Before 1940 there were many suicides among immigrants to New Zealand, who may have lacked strong social networks. In Auckland, people with a continental European background had a high rate. However, this has not been the case among more recent immigrants.
Domestic and marital matters
Strong family bonds were some protection from suicide. Among male suicides between 1900 and 1950 only 39% were married, and most were not living with their spouses. About a third of male suicides were living in lodging or boarding houses. Married people have continued to have lower levels of suicide than the unmarried.
Since 1990 there has been a higher likelihood of suicide among young people when their parents were separated or there were high levels of marital conflict. This was especially true where children experienced sexual, physical or emotional abuse.
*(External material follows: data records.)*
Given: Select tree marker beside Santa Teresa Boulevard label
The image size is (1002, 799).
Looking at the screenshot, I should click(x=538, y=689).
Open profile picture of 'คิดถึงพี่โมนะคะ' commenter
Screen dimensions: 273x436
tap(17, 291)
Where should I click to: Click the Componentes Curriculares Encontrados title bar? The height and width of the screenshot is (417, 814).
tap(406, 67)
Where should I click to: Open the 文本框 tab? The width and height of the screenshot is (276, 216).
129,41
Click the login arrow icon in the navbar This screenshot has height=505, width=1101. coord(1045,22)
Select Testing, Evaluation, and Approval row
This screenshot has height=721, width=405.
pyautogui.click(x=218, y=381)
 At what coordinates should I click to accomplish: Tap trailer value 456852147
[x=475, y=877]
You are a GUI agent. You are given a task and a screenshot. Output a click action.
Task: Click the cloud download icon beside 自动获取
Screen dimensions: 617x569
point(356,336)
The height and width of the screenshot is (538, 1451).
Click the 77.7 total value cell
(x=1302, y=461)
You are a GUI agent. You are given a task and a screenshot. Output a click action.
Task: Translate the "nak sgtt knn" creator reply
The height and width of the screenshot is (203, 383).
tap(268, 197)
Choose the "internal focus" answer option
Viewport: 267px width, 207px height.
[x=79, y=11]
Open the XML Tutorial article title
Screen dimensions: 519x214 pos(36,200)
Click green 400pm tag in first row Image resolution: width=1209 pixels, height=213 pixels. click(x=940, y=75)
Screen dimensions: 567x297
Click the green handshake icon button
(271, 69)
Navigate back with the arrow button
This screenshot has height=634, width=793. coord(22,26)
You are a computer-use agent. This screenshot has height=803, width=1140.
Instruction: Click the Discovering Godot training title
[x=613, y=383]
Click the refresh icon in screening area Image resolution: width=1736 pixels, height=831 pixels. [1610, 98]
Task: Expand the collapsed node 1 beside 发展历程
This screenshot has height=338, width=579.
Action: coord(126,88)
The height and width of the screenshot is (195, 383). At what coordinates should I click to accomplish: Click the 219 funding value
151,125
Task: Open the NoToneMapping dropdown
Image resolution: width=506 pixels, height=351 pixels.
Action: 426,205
Among the very young (aged under 16), those who had been involved with the social welfare authorities were 10 times more likely to die by suicide than other young people.
Unemployed carpenter Herbert Cooper hanged himself in the Auckland Domain in 1922 after writing on the back of an envelope: ‘No work. No money. No friends. Nowhere to go’.1
Economic and work problems
Before 1940 a man’s inability to earn an income was a significant motive for suicide. In Auckland between 1848 and 1939, work and money problems were evident among three in 10 victims, while among male suicide victims between 1900 and 1950 the figure was almost 18%. Married men were especially susceptible to this factor. The economic depression of the early 1930s accentuated this issue, especially among the unemployed and farmers.
Occasionally the issue was not money but shame around illegal acts – the secretary of an Old Foresters club in Auckland died by suicide in 1890 two days after his pilfering of funds was discovered.
Some have associated the rising levels of youth suicide in the 1990s with the effects of economic restructuring. At an individual level it is extremely difficult to establish causal factors. In 1992–95 unemployment fell, but suicide rates rose. While a higher proportion of people who died by suicide in the 1990s and 2000s were unemployed than the general population, they constituted a small percentage of all suicides. It was probably less the direct effects of unemployment which lay behind youth suicide than the social consequences of economic and other rapid social change.